### [About this exercise]
Your reply should consist solely of the lines from the one containing "Screen dimensions: 1568x753" through the end of the data, restated word for word.
[Extracted information — start]
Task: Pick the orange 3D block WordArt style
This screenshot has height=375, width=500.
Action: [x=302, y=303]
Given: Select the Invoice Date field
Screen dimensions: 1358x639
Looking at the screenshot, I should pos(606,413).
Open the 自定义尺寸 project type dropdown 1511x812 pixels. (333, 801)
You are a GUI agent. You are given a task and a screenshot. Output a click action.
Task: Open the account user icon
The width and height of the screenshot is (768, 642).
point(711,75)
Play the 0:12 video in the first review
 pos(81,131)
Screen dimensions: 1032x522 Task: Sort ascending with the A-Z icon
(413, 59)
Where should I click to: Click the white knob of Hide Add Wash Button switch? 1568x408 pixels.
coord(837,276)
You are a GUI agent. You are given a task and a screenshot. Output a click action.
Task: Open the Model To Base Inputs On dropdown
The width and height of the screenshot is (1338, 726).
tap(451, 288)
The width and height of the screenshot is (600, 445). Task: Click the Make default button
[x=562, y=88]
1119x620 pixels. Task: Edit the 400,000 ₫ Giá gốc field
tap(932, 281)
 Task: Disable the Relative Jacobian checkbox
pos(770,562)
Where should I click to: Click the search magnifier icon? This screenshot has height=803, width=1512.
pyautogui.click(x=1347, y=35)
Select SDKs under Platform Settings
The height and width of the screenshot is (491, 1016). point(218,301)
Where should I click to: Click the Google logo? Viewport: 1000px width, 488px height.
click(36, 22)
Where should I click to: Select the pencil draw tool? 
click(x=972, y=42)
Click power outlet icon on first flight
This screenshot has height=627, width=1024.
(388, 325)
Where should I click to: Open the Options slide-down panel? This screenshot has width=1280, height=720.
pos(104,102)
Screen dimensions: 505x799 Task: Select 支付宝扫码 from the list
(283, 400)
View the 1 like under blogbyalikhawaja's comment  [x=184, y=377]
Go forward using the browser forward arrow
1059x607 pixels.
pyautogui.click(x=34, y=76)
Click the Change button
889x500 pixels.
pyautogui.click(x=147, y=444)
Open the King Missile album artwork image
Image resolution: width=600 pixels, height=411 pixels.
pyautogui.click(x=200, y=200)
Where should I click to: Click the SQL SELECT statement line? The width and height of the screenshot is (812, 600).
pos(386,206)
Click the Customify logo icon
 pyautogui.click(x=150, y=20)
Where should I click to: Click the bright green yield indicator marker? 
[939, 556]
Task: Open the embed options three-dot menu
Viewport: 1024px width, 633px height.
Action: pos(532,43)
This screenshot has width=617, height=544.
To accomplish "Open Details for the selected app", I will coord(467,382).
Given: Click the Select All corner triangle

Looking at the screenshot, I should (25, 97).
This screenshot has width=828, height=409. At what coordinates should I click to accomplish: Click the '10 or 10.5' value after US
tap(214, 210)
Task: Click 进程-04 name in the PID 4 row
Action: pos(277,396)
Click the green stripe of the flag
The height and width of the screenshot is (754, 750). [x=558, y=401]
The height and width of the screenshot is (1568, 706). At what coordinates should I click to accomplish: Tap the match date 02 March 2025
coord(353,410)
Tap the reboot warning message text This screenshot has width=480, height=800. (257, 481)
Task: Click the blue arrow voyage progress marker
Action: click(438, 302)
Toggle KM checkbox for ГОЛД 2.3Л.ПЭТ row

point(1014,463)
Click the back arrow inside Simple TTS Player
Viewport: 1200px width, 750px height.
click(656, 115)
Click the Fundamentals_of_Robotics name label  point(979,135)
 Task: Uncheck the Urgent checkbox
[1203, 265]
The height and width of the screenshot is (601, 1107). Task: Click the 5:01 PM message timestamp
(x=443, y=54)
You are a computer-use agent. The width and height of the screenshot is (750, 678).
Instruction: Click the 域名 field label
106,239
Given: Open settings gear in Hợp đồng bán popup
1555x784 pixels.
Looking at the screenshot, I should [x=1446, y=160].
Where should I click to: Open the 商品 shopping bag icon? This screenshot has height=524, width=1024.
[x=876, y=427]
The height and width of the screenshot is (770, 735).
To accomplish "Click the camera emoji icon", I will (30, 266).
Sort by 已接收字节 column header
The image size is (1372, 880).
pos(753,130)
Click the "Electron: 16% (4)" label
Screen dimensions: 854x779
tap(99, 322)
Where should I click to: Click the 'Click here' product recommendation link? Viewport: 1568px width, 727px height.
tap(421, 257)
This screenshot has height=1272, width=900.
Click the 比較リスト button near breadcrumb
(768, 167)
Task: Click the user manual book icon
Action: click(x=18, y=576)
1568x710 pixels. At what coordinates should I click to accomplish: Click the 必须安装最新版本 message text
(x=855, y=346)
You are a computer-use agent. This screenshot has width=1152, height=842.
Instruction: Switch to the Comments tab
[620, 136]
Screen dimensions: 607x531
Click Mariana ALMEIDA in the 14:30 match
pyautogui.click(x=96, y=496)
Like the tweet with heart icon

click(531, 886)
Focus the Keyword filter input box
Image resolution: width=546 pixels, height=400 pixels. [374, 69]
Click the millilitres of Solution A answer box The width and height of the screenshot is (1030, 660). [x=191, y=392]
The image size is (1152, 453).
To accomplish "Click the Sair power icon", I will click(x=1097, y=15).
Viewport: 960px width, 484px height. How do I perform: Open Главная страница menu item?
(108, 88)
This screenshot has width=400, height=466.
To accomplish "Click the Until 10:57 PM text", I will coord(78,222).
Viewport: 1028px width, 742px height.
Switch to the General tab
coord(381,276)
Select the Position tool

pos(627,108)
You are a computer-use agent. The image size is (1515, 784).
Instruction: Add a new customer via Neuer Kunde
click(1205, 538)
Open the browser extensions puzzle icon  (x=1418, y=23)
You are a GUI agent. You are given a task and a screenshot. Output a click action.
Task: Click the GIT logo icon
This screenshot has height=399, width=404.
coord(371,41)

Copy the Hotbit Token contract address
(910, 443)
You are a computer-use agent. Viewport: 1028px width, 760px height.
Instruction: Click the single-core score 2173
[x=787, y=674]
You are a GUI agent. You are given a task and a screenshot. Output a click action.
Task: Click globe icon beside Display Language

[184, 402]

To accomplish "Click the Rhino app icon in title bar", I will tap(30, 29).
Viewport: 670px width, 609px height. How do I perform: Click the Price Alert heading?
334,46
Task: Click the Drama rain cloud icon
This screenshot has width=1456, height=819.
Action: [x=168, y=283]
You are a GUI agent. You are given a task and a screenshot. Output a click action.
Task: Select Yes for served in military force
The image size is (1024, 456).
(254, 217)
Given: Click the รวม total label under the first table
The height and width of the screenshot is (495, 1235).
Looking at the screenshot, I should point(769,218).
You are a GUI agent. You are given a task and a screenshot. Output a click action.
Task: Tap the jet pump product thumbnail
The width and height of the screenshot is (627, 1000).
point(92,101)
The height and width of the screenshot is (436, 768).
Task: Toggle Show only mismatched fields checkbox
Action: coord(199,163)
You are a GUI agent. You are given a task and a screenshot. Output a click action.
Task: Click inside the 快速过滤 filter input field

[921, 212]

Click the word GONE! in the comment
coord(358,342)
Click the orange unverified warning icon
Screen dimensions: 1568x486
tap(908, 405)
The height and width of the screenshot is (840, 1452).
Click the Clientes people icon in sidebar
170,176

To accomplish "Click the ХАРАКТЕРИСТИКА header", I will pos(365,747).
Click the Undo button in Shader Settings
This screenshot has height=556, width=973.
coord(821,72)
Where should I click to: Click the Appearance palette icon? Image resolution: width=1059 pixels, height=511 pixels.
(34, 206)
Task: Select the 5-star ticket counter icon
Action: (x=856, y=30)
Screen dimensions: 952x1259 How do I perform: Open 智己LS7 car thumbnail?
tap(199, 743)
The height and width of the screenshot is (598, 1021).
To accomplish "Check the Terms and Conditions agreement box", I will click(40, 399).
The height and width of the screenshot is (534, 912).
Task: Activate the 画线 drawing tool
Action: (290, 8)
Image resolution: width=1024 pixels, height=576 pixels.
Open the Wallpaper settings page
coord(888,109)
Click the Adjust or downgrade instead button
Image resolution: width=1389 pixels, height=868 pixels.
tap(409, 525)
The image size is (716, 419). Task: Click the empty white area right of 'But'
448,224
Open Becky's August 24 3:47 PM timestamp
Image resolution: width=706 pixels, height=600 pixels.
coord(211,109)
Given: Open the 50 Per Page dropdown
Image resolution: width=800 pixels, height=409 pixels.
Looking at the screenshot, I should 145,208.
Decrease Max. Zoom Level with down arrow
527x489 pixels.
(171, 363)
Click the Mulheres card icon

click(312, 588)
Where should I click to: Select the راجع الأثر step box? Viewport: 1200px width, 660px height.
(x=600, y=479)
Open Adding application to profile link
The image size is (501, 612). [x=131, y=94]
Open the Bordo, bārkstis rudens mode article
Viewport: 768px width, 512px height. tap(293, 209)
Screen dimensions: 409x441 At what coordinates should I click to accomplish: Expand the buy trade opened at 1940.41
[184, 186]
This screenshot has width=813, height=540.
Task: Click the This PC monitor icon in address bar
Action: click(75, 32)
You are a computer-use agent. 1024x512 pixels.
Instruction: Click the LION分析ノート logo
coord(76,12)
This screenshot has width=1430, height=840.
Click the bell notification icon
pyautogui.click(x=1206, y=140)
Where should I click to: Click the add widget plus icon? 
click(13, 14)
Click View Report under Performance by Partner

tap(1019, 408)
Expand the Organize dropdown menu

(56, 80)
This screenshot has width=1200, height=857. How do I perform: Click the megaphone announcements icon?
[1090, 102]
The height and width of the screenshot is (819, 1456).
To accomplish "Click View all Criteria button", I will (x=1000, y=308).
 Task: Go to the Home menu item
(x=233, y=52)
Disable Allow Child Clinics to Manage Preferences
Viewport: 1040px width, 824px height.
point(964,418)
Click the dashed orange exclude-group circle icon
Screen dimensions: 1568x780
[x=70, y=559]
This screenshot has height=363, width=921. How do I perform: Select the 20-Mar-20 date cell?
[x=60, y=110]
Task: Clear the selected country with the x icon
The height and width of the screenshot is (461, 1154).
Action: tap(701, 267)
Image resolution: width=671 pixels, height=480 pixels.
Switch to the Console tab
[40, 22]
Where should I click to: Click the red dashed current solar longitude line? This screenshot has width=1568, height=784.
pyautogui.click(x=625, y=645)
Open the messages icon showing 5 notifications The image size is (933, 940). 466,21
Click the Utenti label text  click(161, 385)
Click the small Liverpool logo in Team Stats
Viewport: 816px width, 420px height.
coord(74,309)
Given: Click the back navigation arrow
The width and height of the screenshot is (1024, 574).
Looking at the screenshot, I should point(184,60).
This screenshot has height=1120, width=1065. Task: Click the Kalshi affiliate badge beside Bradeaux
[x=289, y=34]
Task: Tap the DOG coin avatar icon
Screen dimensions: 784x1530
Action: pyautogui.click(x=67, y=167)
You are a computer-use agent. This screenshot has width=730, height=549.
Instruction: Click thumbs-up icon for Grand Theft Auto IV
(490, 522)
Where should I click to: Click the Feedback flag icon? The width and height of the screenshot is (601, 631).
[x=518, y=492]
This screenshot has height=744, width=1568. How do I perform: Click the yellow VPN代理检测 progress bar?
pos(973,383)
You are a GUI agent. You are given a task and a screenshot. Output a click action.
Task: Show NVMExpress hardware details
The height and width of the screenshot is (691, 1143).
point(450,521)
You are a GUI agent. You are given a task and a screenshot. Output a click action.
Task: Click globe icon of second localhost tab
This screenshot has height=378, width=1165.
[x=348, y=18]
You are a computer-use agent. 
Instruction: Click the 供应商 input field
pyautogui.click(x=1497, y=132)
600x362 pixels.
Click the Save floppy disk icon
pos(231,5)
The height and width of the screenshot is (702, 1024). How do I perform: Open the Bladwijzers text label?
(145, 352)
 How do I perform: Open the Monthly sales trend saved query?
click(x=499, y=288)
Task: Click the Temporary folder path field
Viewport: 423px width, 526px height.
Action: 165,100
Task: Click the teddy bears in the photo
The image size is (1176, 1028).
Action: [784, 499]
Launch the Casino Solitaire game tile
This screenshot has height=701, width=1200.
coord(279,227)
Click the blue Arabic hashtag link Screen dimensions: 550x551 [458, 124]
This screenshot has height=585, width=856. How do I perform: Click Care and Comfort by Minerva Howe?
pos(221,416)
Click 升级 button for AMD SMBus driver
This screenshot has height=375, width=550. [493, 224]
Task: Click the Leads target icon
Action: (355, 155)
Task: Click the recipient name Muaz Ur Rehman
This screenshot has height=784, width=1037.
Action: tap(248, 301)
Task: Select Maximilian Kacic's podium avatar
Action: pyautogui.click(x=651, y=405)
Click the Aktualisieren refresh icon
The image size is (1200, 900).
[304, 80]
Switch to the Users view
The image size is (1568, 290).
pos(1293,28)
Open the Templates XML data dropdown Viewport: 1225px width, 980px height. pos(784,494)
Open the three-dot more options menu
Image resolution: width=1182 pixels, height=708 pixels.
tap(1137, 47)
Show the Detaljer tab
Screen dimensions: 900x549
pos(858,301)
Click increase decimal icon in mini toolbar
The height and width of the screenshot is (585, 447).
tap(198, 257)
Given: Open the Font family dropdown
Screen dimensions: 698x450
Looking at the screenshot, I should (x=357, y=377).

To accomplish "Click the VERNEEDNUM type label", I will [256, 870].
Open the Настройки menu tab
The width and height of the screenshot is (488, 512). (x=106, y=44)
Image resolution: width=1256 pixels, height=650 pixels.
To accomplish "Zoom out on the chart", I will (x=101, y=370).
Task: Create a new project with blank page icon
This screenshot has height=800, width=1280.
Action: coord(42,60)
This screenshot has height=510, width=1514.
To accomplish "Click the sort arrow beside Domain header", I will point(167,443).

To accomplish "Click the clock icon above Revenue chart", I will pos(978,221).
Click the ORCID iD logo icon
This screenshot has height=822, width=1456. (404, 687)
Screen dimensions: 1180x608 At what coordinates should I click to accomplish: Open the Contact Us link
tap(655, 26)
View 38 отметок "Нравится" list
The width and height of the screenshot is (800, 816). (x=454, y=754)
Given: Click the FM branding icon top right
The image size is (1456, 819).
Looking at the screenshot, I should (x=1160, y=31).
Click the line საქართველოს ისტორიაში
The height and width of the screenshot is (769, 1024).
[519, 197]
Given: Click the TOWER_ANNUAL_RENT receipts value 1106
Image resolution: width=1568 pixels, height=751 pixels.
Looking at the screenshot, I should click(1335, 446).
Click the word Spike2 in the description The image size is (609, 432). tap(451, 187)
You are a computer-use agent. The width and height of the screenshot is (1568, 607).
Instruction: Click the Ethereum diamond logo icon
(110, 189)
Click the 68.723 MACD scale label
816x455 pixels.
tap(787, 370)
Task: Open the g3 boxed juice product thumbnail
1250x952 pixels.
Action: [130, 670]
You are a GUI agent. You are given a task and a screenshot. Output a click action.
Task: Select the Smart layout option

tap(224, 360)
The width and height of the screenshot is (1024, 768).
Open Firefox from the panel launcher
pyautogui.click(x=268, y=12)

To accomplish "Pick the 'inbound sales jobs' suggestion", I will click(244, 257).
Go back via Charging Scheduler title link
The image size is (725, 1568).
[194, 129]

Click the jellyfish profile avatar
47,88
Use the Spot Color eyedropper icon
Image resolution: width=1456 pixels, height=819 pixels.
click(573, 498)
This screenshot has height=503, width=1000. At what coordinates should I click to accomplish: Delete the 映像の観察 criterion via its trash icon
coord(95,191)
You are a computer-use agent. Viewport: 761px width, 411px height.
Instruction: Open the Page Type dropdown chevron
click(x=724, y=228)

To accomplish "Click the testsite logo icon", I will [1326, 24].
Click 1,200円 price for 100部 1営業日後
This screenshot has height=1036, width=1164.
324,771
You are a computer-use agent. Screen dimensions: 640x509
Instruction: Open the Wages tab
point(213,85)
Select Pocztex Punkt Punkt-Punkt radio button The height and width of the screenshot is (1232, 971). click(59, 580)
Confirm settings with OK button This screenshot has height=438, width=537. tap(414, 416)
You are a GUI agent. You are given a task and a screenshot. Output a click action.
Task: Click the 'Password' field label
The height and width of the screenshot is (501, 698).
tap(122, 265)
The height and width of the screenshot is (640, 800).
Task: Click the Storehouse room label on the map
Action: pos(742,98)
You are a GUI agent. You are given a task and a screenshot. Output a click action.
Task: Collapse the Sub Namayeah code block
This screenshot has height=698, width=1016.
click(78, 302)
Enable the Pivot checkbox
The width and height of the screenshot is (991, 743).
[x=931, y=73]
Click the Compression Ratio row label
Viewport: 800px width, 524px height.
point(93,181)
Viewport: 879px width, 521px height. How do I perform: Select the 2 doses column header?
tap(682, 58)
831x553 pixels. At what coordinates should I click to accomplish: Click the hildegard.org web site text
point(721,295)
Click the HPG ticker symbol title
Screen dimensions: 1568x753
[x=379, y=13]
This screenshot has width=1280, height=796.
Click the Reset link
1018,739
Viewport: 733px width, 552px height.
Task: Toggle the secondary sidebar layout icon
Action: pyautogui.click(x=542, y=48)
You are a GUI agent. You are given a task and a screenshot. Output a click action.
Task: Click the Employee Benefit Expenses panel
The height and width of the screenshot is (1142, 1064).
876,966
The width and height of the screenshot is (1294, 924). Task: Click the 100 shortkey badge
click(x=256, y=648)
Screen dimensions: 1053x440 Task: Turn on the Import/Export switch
[Extracted information — finish]
### [Exercise answer]
Screen dimensions: 1568x753
[x=379, y=13]
This screenshot has width=1280, height=796.
Click the Reset link
1018,739
Viewport: 733px width, 552px height.
Task: Toggle the secondary sidebar layout icon
Action: pyautogui.click(x=542, y=48)
You are a GUI agent. You are given a task and a screenshot. Output a click action.
Task: Click the Employee Benefit Expenses panel
The height and width of the screenshot is (1142, 1064).
876,966
The width and height of the screenshot is (1294, 924). Task: Click the 100 shortkey badge
click(x=256, y=648)
Screen dimensions: 1053x440 Task: Turn on the Import/Export switch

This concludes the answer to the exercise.